Mesoporous Silica Nano-Modified Ginsenoside Rh2 Promote Tumor Immunosuppression and Inhibit Lung Cancer Development through the PD-1/PD-L1 Pathway.

Abstract

Objective: To explore the mechanism for mesoporous silica nano-modified ginsenoside Rh2 promoting tumor immunosuppression in lung cancer through PD-1/PD-L1 pathway.

Methods: Firstly, G-Rh2-MSN were prepared and lung cancer A549 cells were cultured. The following groups were set up to analyze whether G-Rh2-MSN down-regulates PD-1/PD-L1 to promote tumor immunity, inhibit activities of lung cancer cells, and promote apoptosis: Model control group, G-Rh2 group, G-Rh2-MSN group, G-Rh2-MSN+PT001 group, G-Rh2-MSN+nivolumab group, G-Rh2-MSN+Durvalumab group, G-Rh2-MSN+atezolizumab group, and G-Rh2-MSN+nivolumab+Durvalumab group.

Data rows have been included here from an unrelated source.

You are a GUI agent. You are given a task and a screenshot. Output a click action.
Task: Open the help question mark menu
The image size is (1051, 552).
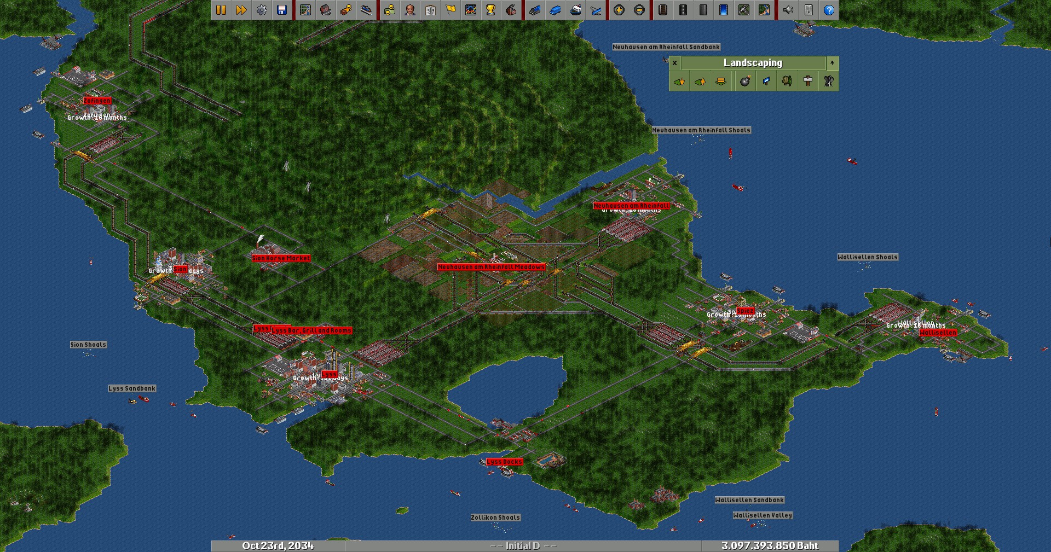[829, 10]
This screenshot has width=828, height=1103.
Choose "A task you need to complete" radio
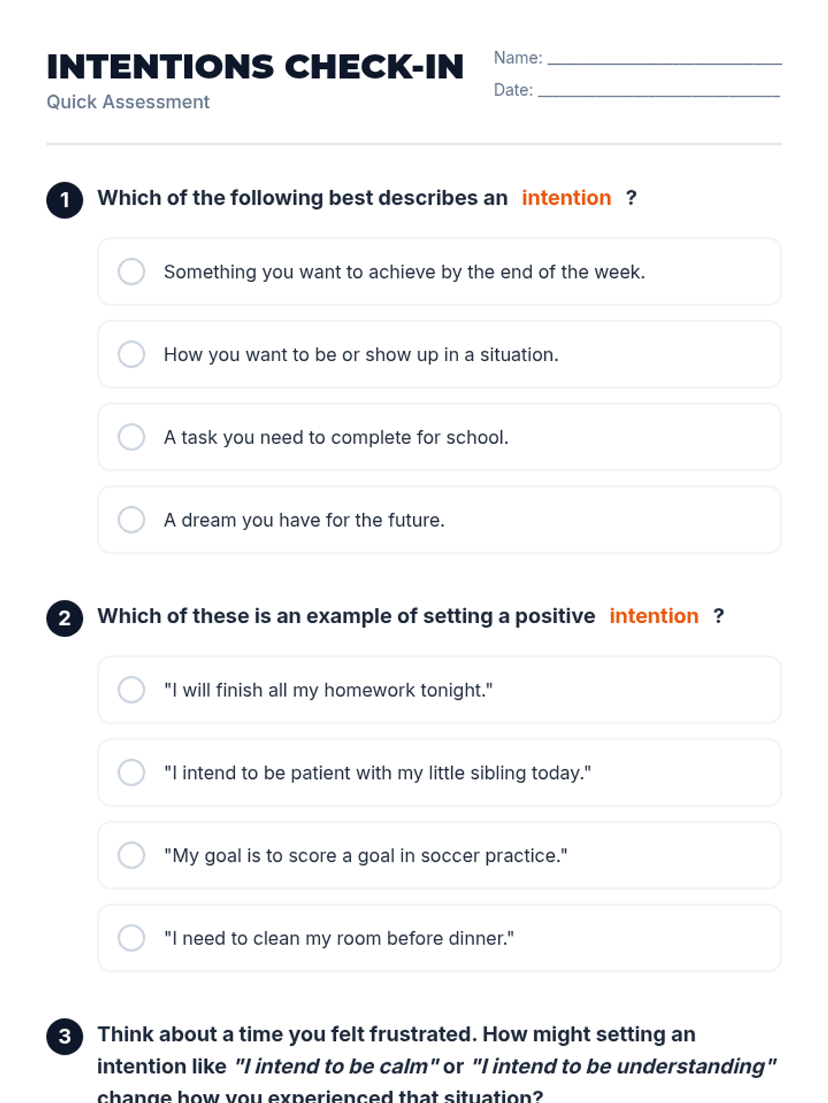click(131, 437)
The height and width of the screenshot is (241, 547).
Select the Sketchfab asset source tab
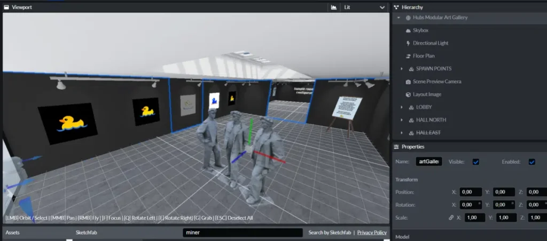pyautogui.click(x=86, y=232)
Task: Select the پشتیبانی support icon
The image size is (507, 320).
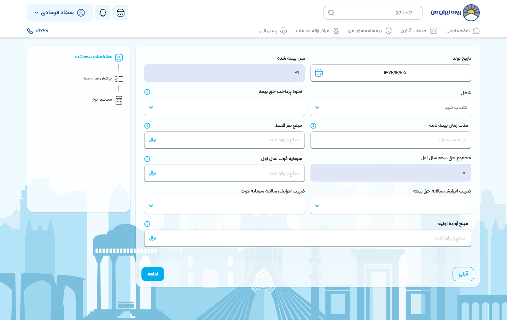Action: tap(283, 31)
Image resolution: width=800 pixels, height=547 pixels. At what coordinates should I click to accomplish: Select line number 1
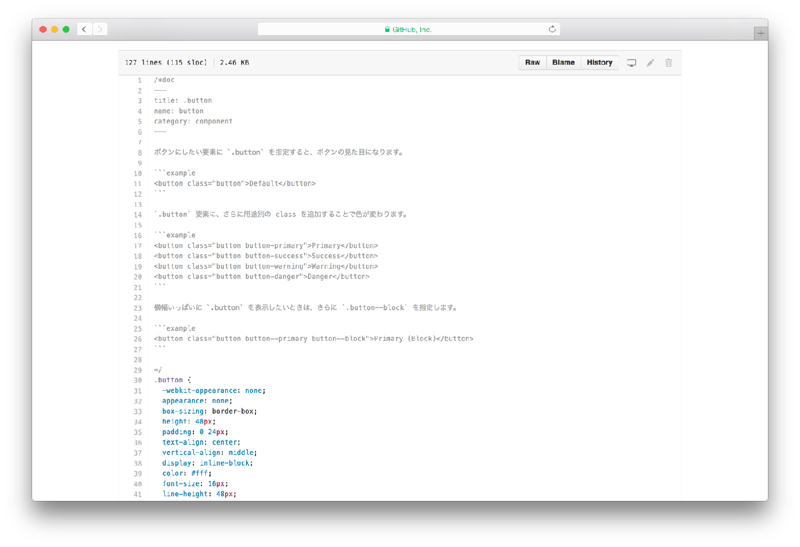[139, 80]
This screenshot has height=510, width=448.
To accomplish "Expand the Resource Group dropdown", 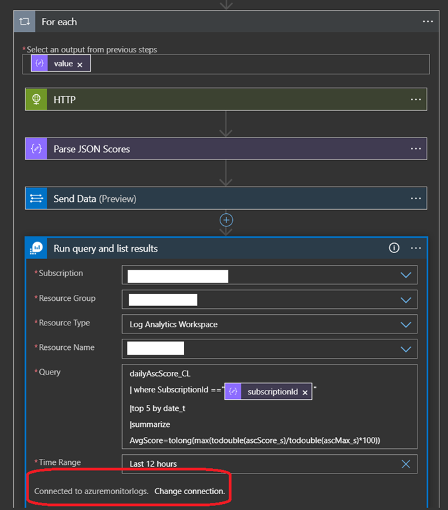I will coord(406,299).
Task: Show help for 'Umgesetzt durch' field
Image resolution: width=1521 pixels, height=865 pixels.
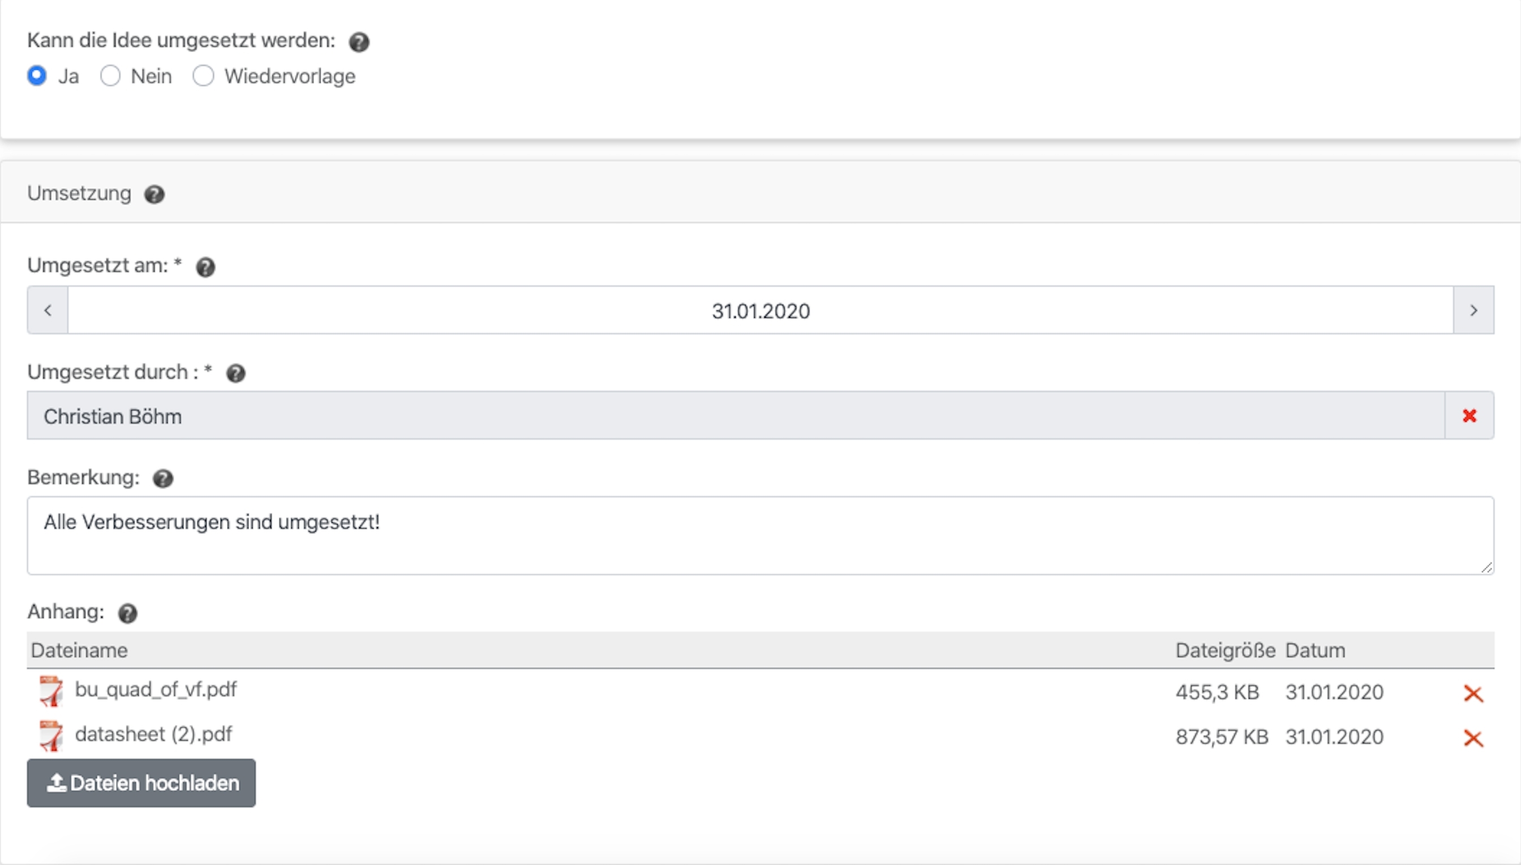Action: click(x=236, y=373)
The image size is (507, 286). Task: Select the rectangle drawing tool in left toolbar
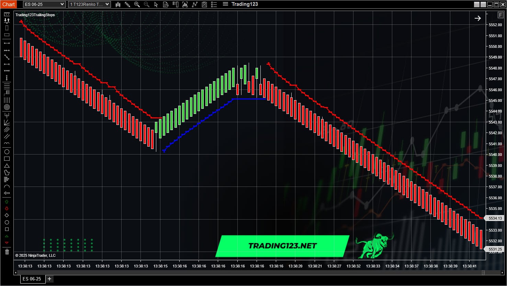point(7,158)
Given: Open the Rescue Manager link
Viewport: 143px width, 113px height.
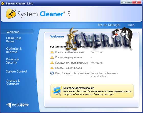Looking at the screenshot, I should coord(109,25).
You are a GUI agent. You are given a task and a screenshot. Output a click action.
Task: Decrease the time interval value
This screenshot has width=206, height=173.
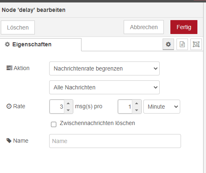pyautogui.click(x=136, y=110)
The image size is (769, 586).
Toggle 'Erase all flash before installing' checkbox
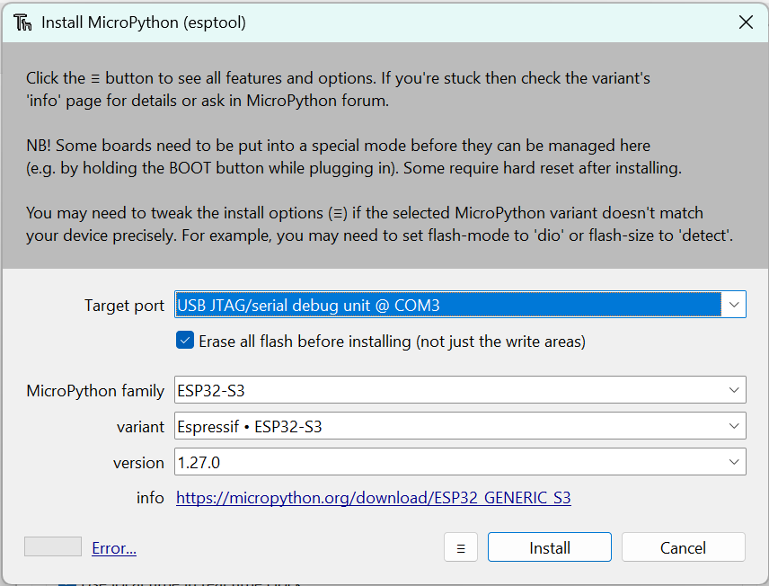185,341
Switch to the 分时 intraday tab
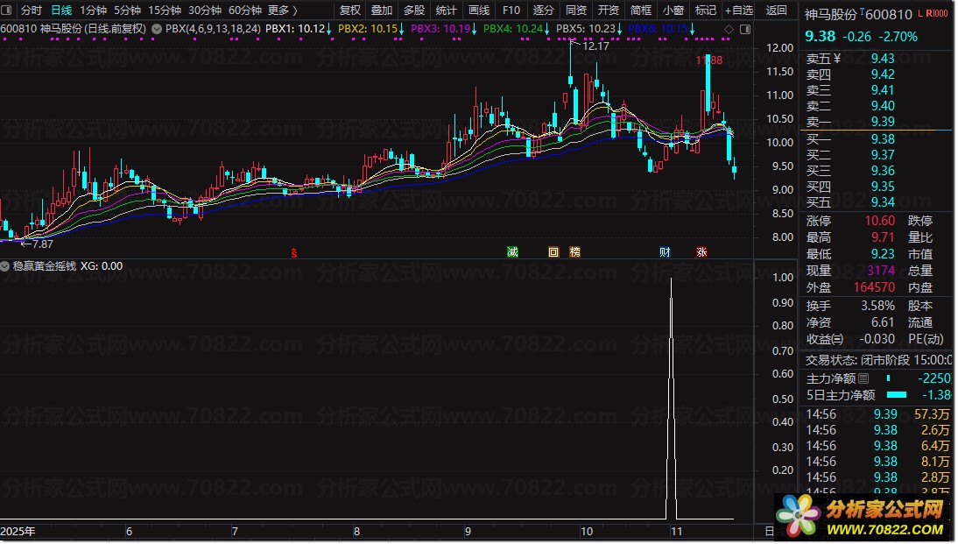958x544 pixels. pos(31,11)
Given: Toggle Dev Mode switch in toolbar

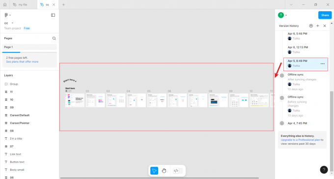Looking at the screenshot, I should tap(178, 171).
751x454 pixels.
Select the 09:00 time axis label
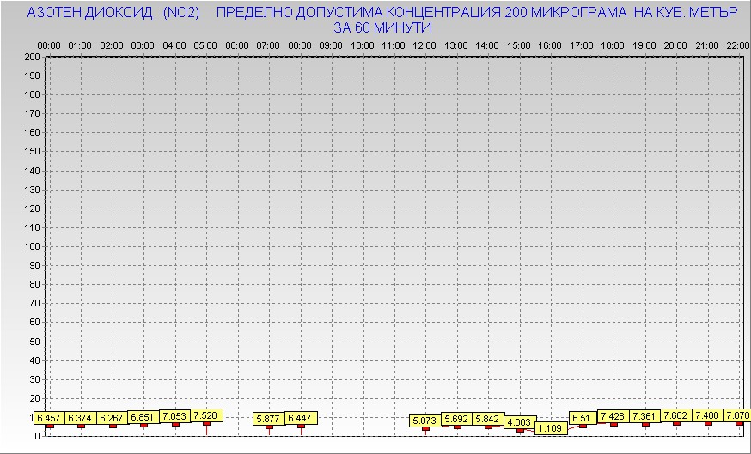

Results: G-Rh2-MSN was successfully prepared and found to promote tumor immunity, inhibit the behaviors of lung cancer cells, and accelerate apoptosis. Down-regulation of PD-1/PD-L1 pathway by G-Rh2-MSN can accelerate development of tumor immunosuppressive lung cancer. G-Rh2-MSN promoted tumor immunity by downregulating PD-1/PD-L1, inhibiting activities of lung cancer cells, and promoting apoptosis.

Conclusion: We clarified the mechanism for G-Rh2-MSN in lung cancer A549 cells, showing that it can significantly down-regulate PD-1/PD-L1 signaling, thereby promoting tumor immunity. G-Rh2-MSN modified material inhibits immune escape and reduces behaviors of lung cancer A549 cells by affecting PD-1 and PD-L1 expression, which has potential clinical application prospects.